Noah Syndergaard and Chris Sale both opted for Tommy John surgery with the MLB season delayed due to the coronavirus pandemic.

Houston Astros v New York Mets
Houston Astros v New York Mets
Photo by Rich Schultz/Getty Images

The New York Mets recently announced Noah Syndergaard will be out for whatever constitutes the 2020 MLB season with surgery to repair a torn ulnar collateral ligament. His UCL was apparently so thoroughly shredded that repairing it required an ‘essential’ procedure, which meant it was still allowed despite the Covid-19 crisis leading states to postpone most surgeries. Syndergaard is the second ace to go under the knife for Tommy John surgery this month, joining Chris Sale of the Boston Red Sox; both will be unavailable to pitch until around the midpoint of the 2021 season.

It’s tempting to see the start of the Covid-19 outbreak as a good time for UCL repair. The pandemic has shut down organized sports around the world, leaving the current MLB season in limbo and almost certainly reducing the number of games they’ll be able to fit in this summer. Missing the whole season is more palatable when nobody has much clue how much season we’ll actually have.

But it’s difficult not to think this ought to have been done even earlier. Sale in particular had a rough 2019, and was shut down in August with elbow inflammation (there’s less of a history here for Syndergaard, but he was ‘experiencing elbow discomfort’ before spring training, and it’s hard to imagine it was the offseason which did that to him). It worked out well enough for Sale, incidentally — he managed to nurse his hurt arm through the offseason and earned a lucrative contract extension, but one has to imagine the Boston Red Sox are annoyed that they committed $145 million to a pitcher who needed elbow surgery a week later.

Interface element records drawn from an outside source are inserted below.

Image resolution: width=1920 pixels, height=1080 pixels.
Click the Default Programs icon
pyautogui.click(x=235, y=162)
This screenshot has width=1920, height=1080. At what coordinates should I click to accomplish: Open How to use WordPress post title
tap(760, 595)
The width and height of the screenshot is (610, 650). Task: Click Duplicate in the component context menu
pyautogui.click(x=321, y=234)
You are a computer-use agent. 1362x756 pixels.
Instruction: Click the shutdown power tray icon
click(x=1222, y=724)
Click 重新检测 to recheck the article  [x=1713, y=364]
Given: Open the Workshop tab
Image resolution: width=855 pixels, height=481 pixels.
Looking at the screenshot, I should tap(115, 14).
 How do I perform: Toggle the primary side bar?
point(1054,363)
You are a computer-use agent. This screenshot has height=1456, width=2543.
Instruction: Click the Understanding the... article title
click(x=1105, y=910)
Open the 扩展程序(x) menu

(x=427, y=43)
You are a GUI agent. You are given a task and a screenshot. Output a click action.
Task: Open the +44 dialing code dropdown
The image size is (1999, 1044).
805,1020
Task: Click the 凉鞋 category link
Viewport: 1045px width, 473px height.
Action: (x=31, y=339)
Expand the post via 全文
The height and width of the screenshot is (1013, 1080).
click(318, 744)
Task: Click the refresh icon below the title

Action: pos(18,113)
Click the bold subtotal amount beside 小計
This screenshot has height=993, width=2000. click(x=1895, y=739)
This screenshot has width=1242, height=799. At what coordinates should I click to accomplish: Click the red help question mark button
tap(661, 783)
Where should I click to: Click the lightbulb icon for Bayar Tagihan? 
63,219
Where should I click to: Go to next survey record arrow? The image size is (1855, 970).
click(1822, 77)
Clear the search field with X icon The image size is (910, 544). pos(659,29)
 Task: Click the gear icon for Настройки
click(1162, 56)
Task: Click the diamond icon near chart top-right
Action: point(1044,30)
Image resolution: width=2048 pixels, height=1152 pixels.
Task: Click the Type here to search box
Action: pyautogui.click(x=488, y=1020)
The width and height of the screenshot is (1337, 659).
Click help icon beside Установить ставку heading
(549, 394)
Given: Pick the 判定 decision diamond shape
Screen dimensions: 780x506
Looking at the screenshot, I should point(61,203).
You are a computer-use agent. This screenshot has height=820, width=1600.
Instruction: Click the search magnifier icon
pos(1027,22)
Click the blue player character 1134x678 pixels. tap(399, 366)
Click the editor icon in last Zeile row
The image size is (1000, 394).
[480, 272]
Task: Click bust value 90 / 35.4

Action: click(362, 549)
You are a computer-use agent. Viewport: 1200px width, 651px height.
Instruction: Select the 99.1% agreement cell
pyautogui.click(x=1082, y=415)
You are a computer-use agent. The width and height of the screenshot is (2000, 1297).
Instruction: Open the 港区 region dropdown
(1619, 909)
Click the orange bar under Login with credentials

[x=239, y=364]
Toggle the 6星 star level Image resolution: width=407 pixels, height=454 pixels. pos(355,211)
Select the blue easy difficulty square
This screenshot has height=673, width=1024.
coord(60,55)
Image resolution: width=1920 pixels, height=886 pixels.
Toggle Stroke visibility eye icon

Decades ago, Tommy John surgery was a major gamble, the sort of procedure chosen if there was no other option. But now it’s more straightforward, and despite the long recovery pitchers can be fairly confident they’ll return in more or less one piece. This should probably change the calculus on pitching through elbow pain, since ligaments aren’t great at healing on their own, but as Sale clearly demonstrates, the economic value of not missing a year and a half can be too great to pass up.

For teams, however, the unwillingness to read the warning signs early enough to act on them is grimly reflective of one of the fundamental truths of how humans react to crises: a platelet-rich injection of denial, cheerful optimism, and then finally, after it’s far too late, deal with the issue as best they can. That doesn’t sound metaphorical at all.